Simple Question on Inline ASM

Thorium · Post by **Thorium** » Fri Dec 04, 2009 5:41 pm

freak wrote:
Fred wrote: This is not necessarily true. By blowing up the code size with macros you can easily make the code slower due to caching effects. Calls have become really cheap in today's CPUs (because of branch prediction with call-return stacks etc). So worrying about this kind of thing is a waste of time and even dangerous. Write your code, benchmark it and then you can start thinking about these kinds of optimizations if you really need them (chances are you won't).

Just tested it and the macro was slightly faster than the procedure call without parameters. But just a few cycles, nothing to worry about.
btw. optimization and caching effects: Does the PB compiler unrole loops? Thats something you can blow your code and get a big performance plus.

newtheogott · Post by **newtheogott** » Fri Dec 04, 2009 6:05 pm

Does the PB compiler unrole loops? Thats something you can blow your code and get a big performance plus.

I'd be careful with such optimisation tips on CPU-Level. And i would not really recommend Fred to use much time on this topic.
Because these sort of Optimization are heavily CPU dependen.
Unrolling Loops is just an example. If you unrol a loop, the whole loop may get out of the L1 Cache etc.

This sort of optimisations can also get obsolete or even worse contraproductive with each new CPU Generation.
The new CPU's have an advanced Loop-Buffer.

This makes the pipeline shorter. But Nehalem goes a step farther. Nehalem's loop stream detector is at the end of the pipeline. When it sees a loop, the microprocessor can shut down everything except the loop stream detector, which sends out the appropriate instructions to a buffer

Small loops do not get decoded mutiple times interanlly but stay inside the L1 cache.

TOM's Hardware

With the Nehalem architecture, Intel has improved the functionality of the Loop Stream Detector. First of all the buffer is larger—it can now store 28 instructions. But what’s more, its position in the pipeline has changed. In Conroe, it was located just after the instruction fetch phase. It’s now located after the decoders; this new position allows a larger part of the pipeline to be disabled. The Nehalem’s Loop Stream Detector no longer stores x86 instructions, but rather µops. In this sense, i

As you can read, small loop with 28 (around) Instructions run in "Turbo Mode", therefore by unroling over this amount you possibly would loose speed.
I think its on long term much better to take time and choose the best algo, then to try to squeeze the final cycle out of the CPU.

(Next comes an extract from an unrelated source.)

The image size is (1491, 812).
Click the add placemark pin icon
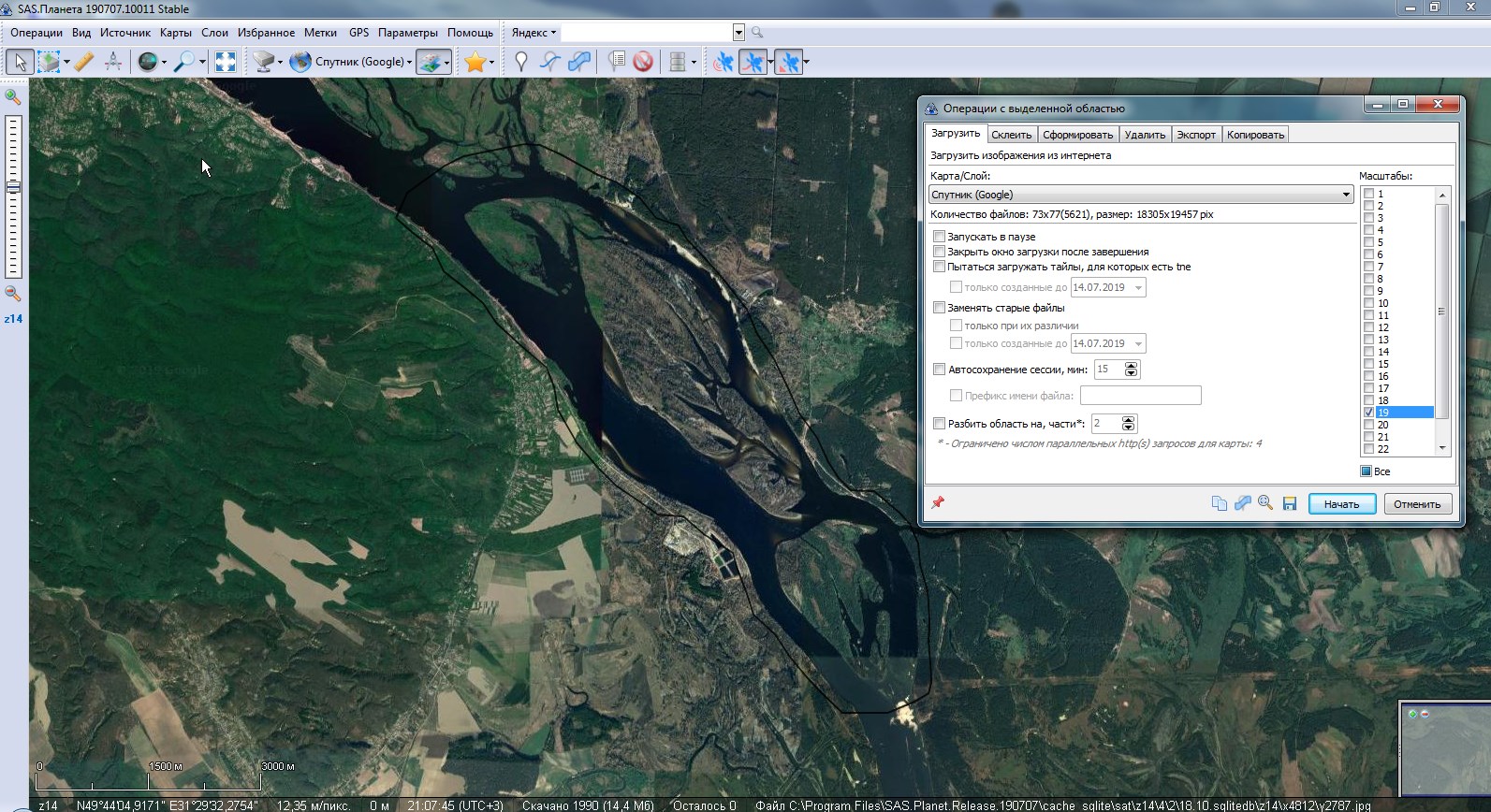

About the GOSUB. This is just a difference in Compiler-Design from Powerbasic to Purebasic. In Powerbasic I can use CALL (Label) inside a Procedure. In the same way I could write GOSUB and looking at the generated ASM Output, the Compiler would just make in both cases a simple CALL instruction. This is possible as the whole design of the generated Code seems to be different then the Purebasic code. Maybe because the Purebasic Compiler is based on a Multi-Platform Intermediate-Design.
Therefore in Purebasic other rules apply and there will be other Commands to use for such situations.
i wondered that there is a GOSUB in the Help-File and even a "FakeReturn" but it was said "only in the Main Procedure. Now knowing that this is by Design, the discussion is worthless as said.

Thorium · Post by **Thorium** » Sat Dec 05, 2009 2:29 am

I have a Nehalem (Core i7) and i got 15% speed up on unroling. Something that totaly not work anymore on Nehalem is prefetching. The automatic prefetcher is extremly good. I never get bedder performance if i prefetch data.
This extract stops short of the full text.